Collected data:
☆ ☆ ☆ ☆ ☆ ☆ ☆

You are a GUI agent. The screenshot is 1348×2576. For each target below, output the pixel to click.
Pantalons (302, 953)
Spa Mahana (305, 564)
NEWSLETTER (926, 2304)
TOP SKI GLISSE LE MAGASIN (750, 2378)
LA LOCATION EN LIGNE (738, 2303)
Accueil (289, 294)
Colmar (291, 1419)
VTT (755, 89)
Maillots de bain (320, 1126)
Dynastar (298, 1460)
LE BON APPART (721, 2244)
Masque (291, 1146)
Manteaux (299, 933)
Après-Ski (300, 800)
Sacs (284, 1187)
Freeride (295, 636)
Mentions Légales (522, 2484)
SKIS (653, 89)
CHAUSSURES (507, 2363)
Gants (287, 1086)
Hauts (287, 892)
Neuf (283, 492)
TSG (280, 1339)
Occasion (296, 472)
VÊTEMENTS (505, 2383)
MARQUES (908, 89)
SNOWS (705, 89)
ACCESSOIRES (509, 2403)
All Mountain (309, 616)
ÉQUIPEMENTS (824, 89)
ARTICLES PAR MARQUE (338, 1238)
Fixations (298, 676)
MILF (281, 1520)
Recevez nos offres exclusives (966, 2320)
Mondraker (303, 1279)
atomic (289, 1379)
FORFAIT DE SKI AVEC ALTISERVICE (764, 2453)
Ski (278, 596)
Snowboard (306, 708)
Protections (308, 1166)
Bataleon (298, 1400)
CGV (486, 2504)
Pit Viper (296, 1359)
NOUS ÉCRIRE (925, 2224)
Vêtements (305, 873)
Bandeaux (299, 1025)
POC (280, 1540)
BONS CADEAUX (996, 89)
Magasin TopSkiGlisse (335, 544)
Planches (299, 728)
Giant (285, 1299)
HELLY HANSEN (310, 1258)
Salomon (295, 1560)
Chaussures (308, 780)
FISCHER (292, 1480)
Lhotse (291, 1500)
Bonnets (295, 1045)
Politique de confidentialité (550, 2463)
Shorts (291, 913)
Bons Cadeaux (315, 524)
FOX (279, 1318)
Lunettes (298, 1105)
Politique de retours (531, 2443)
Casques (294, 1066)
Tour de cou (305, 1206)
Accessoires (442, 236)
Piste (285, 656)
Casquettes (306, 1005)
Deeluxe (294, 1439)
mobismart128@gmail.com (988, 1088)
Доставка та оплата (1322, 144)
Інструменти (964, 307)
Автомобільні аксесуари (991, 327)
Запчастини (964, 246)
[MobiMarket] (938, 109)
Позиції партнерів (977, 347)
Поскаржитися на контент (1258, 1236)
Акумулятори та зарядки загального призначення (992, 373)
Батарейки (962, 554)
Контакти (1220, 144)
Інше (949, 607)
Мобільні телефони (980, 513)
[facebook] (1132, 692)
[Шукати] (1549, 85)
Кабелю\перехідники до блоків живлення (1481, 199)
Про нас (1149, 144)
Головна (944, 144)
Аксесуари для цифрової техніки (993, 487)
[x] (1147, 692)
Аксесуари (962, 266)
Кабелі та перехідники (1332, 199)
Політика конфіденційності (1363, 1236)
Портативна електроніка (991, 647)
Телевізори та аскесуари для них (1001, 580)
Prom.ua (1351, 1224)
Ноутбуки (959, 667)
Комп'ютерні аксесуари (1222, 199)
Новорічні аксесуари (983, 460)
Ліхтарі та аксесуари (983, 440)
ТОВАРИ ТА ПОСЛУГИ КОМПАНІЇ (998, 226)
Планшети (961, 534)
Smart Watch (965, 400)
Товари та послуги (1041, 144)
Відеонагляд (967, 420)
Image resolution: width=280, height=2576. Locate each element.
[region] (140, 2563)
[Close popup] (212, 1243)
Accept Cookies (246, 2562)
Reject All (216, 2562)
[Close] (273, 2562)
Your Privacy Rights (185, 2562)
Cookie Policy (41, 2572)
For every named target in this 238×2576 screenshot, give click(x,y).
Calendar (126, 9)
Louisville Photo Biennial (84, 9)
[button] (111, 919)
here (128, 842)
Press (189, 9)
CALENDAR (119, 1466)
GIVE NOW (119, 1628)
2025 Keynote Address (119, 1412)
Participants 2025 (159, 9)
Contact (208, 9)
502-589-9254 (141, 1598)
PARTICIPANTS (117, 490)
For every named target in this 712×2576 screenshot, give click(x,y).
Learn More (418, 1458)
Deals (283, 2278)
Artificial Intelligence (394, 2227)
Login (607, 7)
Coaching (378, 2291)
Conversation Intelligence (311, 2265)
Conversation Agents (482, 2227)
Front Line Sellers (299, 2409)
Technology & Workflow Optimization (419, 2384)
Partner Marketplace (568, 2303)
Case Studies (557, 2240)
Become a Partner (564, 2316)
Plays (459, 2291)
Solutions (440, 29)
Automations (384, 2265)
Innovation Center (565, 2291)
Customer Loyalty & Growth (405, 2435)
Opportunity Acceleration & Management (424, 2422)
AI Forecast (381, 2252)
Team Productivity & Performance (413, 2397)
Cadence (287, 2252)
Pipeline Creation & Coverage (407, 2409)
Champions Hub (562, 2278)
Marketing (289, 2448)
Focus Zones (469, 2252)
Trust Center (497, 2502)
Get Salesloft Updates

☆ ☆ ☆ ☆ ☆ ☆ ☆

TASK OBJECTIVE ▸
For this exercise, repeat exactly the lines of the data above from the one with "Tour de cou (305, 1206)" down to the one with "Кабелі та перехідники (1332, 199)", both end lines included.

ANSWER TO THIS TASK ▸
Tour de cou (305, 1206)
Accessoires (442, 236)
Piste (285, 656)
Casquettes (306, 1005)
Deeluxe (294, 1439)
mobismart128@gmail.com (988, 1088)
Доставка та оплата (1322, 144)
Інструменти (964, 307)
Автомобільні аксесуари (991, 327)
Запчастини (964, 246)
[MobiMarket] (938, 109)
Позиції партнерів (977, 347)
Поскаржитися на контент (1258, 1236)
Акумулятори та зарядки загального призначення (992, 373)
Батарейки (962, 554)
Контакти (1220, 144)
Інше (949, 607)
Мобільні телефони (980, 513)
[facebook] (1132, 692)
[Шукати] (1549, 85)
Кабелю\перехідники до блоків живлення (1481, 199)
Про нас (1149, 144)
Головна (944, 144)
Аксесуари для цифрової техніки (993, 487)
[x] (1147, 692)
Аксесуари (962, 266)
Кабелі та перехідники (1332, 199)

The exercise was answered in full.